Required work ::
Please repeat every record below exactly as written, but leave out the pictures.

Input data ::
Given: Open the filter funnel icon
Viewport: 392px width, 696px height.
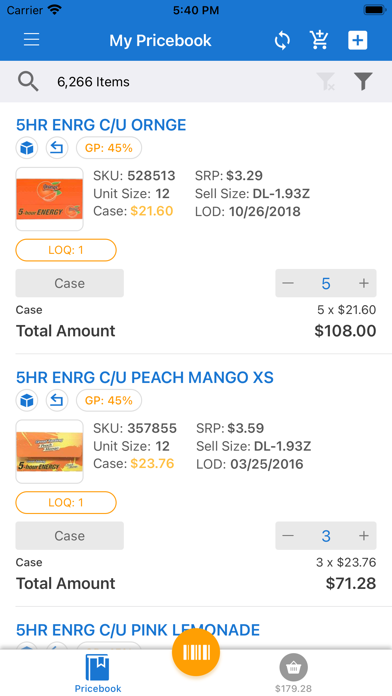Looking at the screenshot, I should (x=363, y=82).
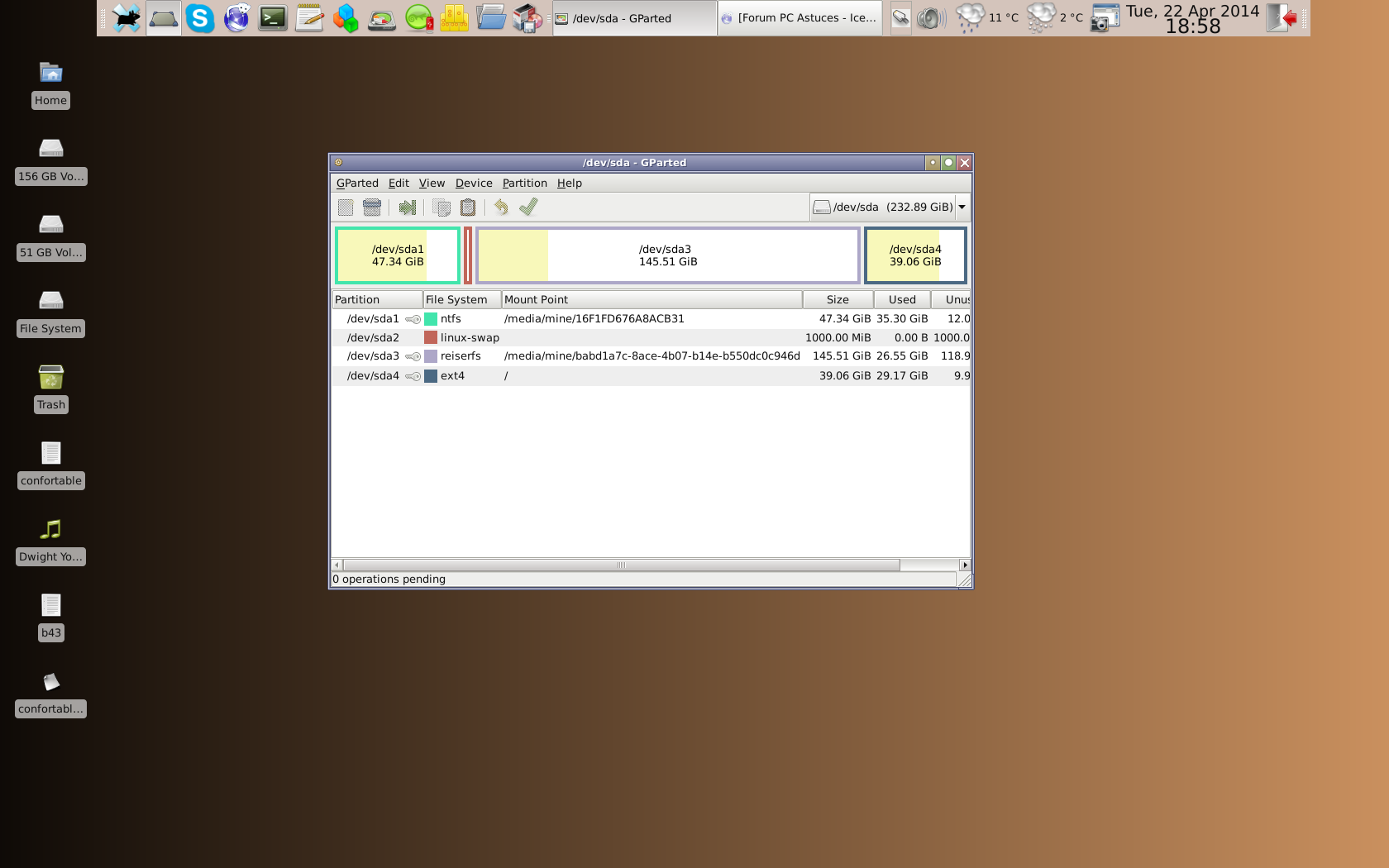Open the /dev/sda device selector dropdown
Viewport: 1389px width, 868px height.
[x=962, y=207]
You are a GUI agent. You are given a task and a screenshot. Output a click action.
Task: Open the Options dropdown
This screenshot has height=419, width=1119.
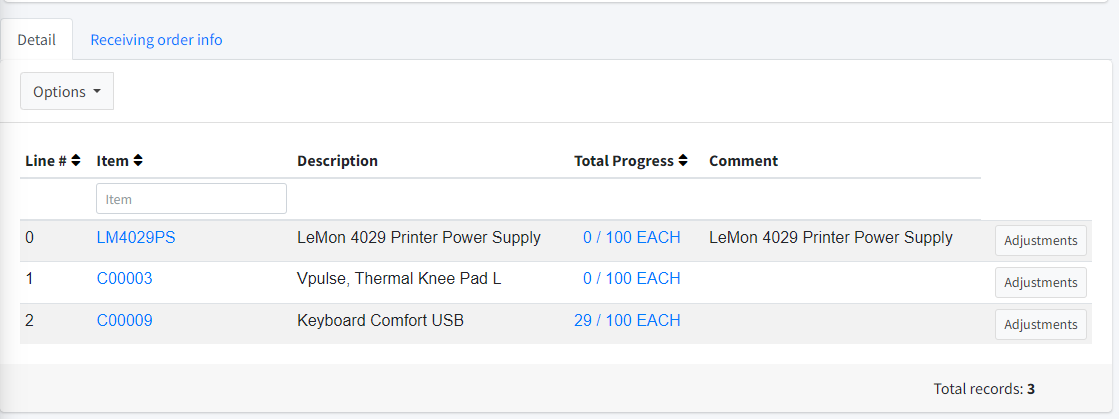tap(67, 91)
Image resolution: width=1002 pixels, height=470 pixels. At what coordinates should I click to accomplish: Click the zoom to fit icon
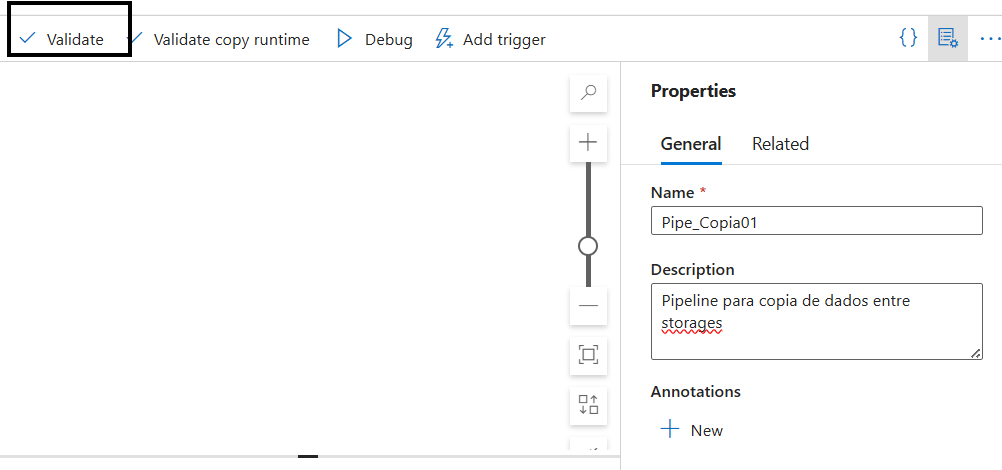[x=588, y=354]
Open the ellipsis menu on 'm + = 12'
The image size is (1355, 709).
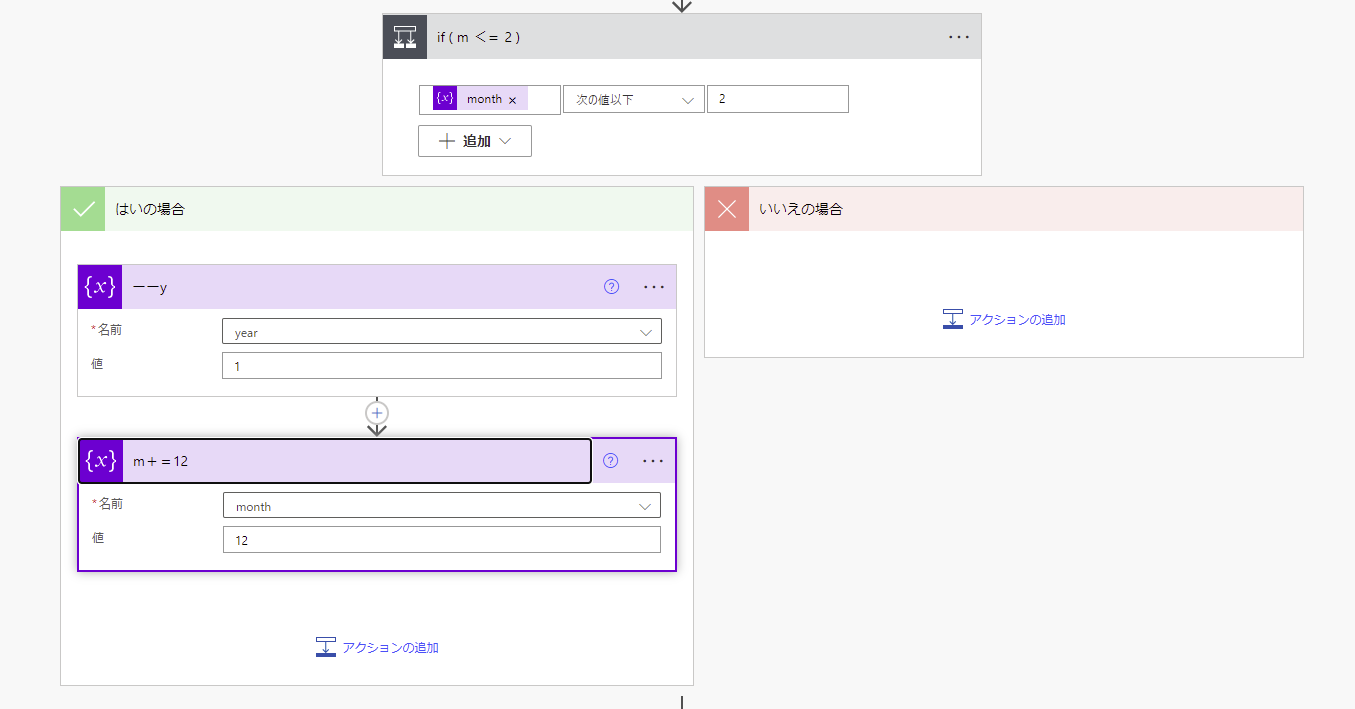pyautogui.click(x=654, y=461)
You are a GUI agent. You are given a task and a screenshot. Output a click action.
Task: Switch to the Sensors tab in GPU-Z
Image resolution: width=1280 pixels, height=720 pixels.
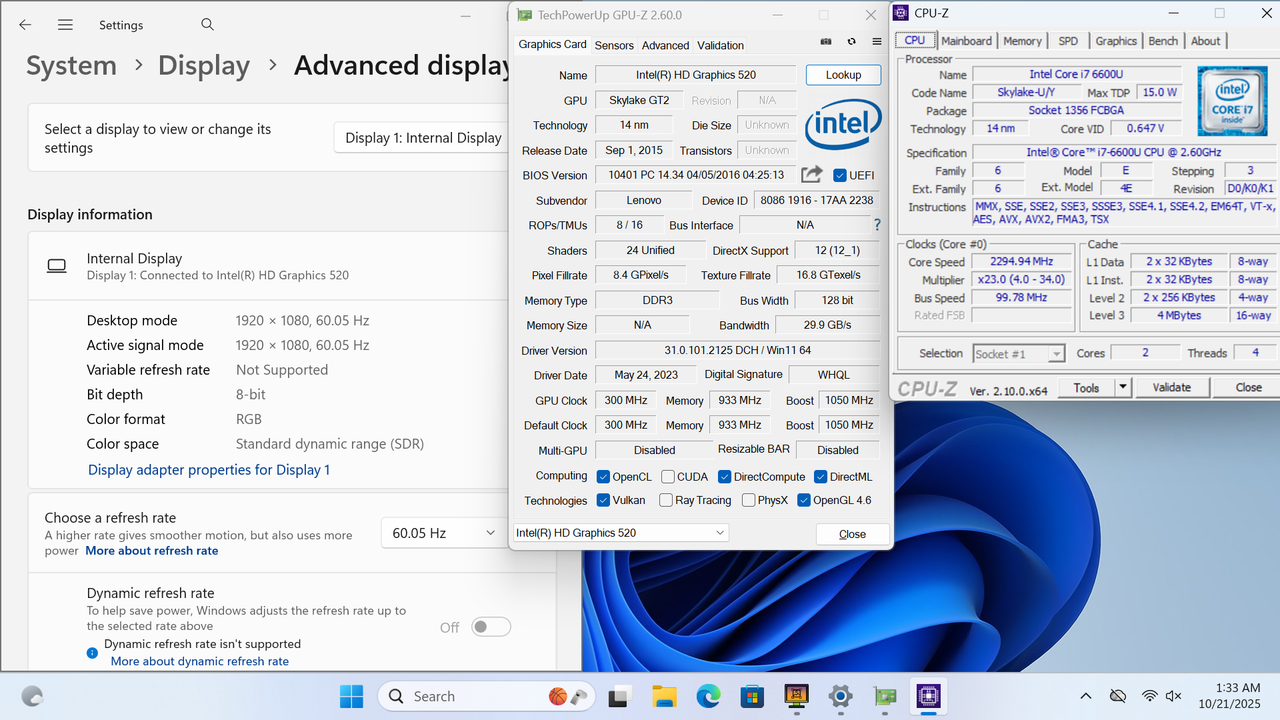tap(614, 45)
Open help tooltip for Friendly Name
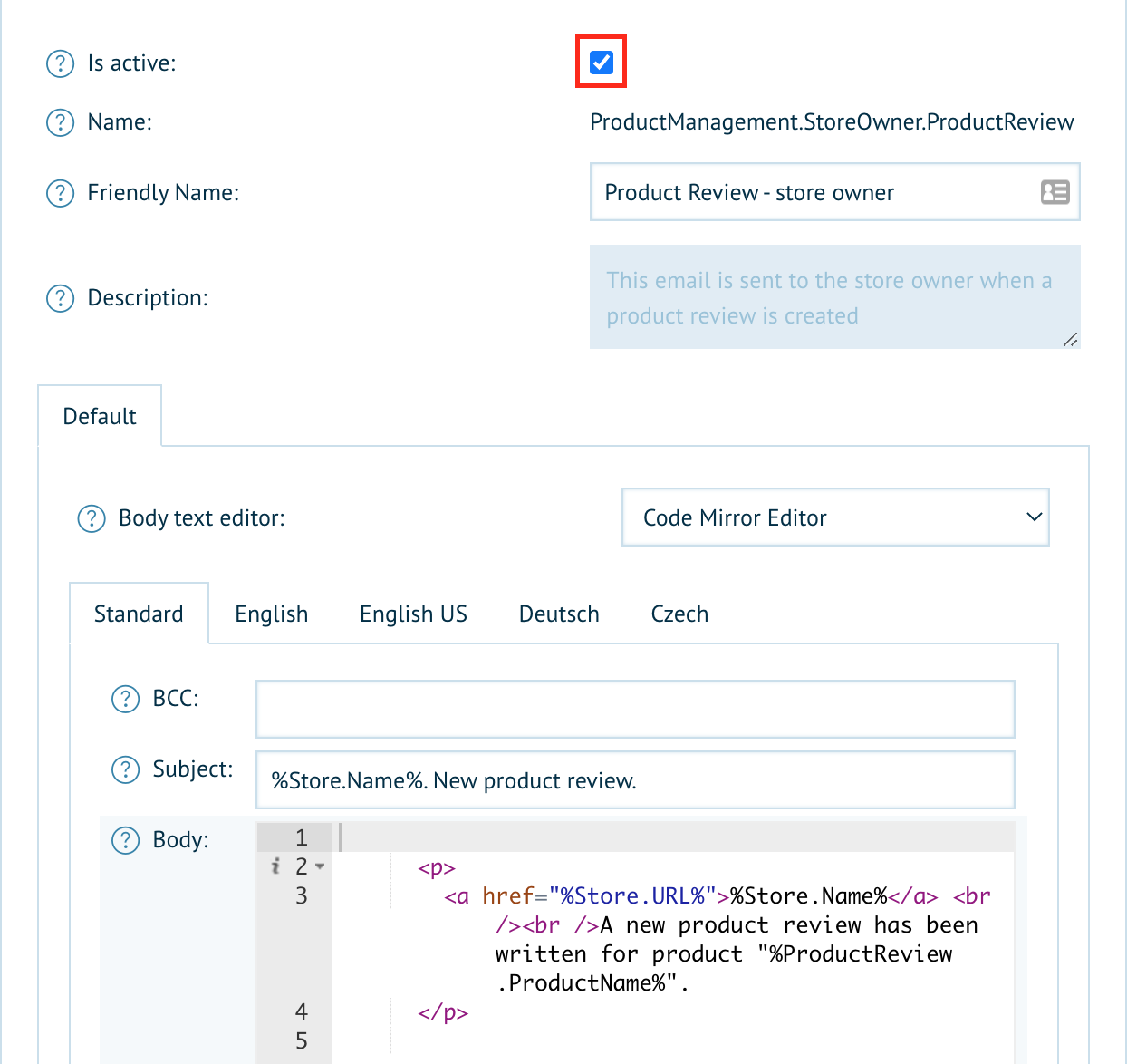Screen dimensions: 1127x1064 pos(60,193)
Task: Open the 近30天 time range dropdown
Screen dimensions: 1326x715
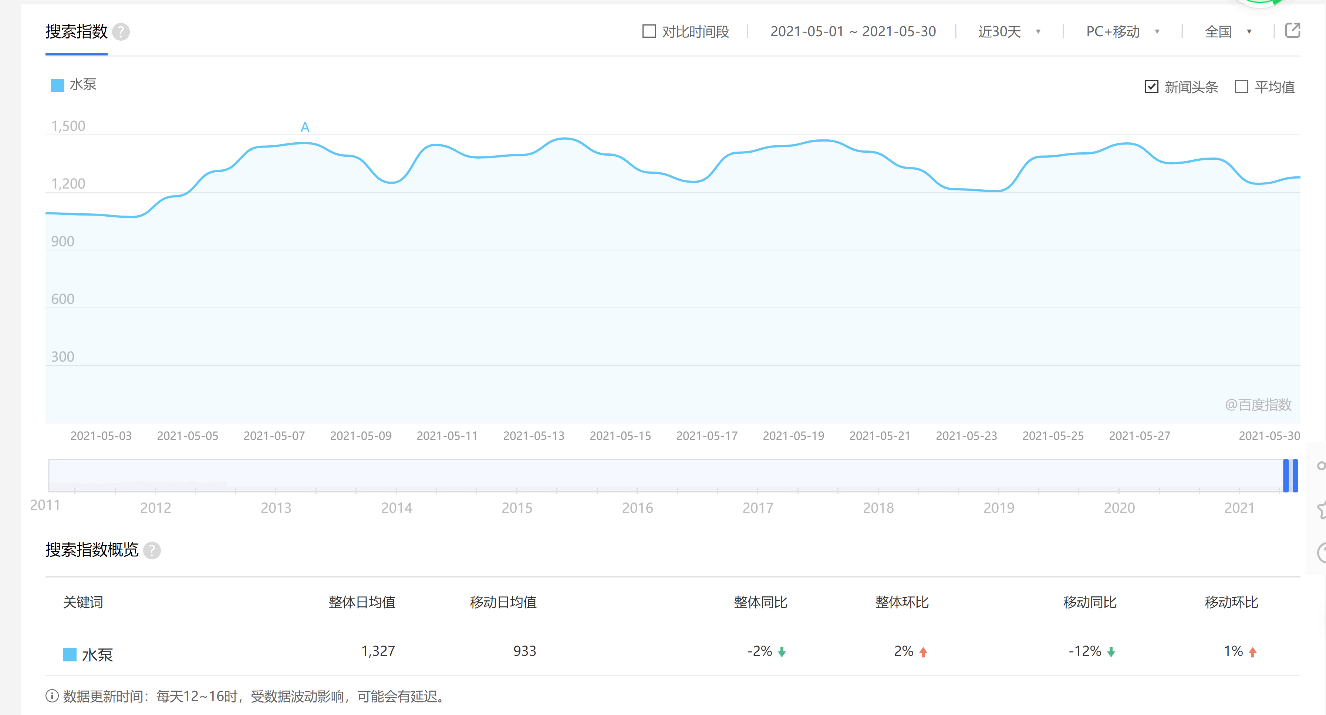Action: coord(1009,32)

Output of the task ::
Given: Open the filter funnel icon
Viewport: 392px width, 696px height.
Looking at the screenshot, I should (x=363, y=82).
Open the /dev/sda device selector dropdown
Viewport: 1389px width, 868px height.
[x=962, y=207]
You are a GUI agent. You are given a task and a screenshot. Output a click action.
Task: Open the Options dropdown
This screenshot has height=419, width=1119.
tap(67, 91)
Image resolution: width=1002 pixels, height=470 pixels. At what coordinates should I click to accomplish: Click the zoom to fit icon
[x=588, y=354]
Open the ellipsis menu on 'm + = 12'
The image size is (1355, 709).
pyautogui.click(x=654, y=461)
You are a GUI agent. You are given a task and a screenshot. Output a click action.
Task: Switch to the Sensors tab in GPU-Z
Image resolution: width=1280 pixels, height=720 pixels.
tap(614, 45)
Open help tooltip for Friendly Name
Screen dimensions: 1127x1064 pos(60,193)
Task: Open the 近30天 time range dropdown
Screen dimensions: 1326x715
Action: coord(1009,32)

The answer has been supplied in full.